The Broader Significance

This message exemplifies a pattern that recurs throughout the opencode session: the gap between research-quality code and production deployment. The DFlash training pipeline relies on the speculators library, which was designed for standard Transformer architectures. Qwen3.6-27B's GDN hybrid attention breaks the assumptions baked into both the extraction pipeline and the serving frameworks (vLLM, SGLang). Every optimization requires understanding the intersection of model architecture, framework internals, and hardware characteristics.

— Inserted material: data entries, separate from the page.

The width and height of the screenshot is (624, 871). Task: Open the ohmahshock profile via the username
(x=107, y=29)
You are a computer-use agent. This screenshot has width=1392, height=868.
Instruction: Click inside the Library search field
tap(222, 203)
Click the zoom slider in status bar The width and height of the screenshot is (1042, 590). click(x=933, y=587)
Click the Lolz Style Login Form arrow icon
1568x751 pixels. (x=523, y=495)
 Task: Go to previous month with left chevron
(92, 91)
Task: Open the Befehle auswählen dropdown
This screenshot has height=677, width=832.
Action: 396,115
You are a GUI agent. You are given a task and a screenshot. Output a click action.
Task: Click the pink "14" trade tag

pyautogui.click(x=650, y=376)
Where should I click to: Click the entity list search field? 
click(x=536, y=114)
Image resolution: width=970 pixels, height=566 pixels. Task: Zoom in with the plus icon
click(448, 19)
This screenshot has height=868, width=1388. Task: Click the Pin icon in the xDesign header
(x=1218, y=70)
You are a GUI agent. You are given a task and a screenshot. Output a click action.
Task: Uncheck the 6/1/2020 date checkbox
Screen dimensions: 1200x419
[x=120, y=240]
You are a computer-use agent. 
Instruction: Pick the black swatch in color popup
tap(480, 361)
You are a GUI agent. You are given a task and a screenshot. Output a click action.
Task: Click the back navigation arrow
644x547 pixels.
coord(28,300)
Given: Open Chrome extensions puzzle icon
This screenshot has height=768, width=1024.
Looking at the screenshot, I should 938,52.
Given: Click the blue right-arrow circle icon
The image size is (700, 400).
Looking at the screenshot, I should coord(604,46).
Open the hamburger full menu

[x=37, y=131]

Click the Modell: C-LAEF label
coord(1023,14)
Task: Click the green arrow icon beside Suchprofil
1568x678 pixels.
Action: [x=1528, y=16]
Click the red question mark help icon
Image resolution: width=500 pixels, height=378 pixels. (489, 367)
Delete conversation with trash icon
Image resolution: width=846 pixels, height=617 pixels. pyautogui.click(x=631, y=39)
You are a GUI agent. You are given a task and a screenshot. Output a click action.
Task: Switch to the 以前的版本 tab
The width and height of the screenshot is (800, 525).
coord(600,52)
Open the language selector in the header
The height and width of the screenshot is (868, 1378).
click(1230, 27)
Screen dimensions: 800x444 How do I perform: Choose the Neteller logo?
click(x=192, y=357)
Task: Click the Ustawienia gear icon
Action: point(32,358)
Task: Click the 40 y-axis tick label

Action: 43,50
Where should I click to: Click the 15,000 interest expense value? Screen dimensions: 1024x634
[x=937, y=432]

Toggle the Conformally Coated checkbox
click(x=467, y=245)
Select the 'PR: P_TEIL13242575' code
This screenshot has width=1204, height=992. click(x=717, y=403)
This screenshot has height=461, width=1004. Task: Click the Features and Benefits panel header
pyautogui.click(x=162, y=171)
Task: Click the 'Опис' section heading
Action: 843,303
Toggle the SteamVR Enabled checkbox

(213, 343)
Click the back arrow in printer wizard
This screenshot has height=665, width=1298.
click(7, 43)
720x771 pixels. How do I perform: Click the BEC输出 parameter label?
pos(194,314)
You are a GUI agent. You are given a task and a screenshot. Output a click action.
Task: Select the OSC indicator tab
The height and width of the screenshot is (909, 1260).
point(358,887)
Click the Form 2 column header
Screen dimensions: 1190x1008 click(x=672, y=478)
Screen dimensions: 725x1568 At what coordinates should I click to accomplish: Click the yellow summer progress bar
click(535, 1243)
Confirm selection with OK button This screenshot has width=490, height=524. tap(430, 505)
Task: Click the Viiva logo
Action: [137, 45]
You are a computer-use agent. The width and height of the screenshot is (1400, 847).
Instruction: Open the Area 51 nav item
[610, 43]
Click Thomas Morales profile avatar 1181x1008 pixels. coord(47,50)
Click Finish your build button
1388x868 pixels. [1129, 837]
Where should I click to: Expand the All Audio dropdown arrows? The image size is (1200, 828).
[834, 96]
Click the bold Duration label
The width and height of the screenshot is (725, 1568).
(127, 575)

The precompilation strategy is also a microcosm of a larger theme: the assistant's willingness to tear down and rebuild when a solution doesn't work. Rather than accepting the 8–11 samples/s throughput as "good enough" (it would have completed in 8–10 hours), the assistant recognized that the SYS CPU indicated a fundamental inefficiency worth fixing. The result—as shown in [msg 7395] where the warmup achieved 536 tok/s on a single GPU—would dramatically accelerate the extraction, potentially reducing completion time from hours to minutes for the warmup validation, and significantly improving the overall pipeline throughput.

Conclusion

[msg 7394] is a masterclass in performance debugging under pressure. It demonstrates that the most valuable optimization insights often come not from discovering new techniques, but from re-examining discarded solutions through a new lens. The assistant's willingness to revisit FLA—a library it had just uninstalled and declared slower—reflects intellectual honesty and a deep understanding of system behavior. The precompilation strategy is elegant in its simplicity: pay the one-time compilation cost upfront, then reap the benefits across all parallel workers. It's a lesson that applies far beyond this specific pipeline, wherever Triton JIT compilation creates a bottleneck in distributed or multi-process GPU workloads.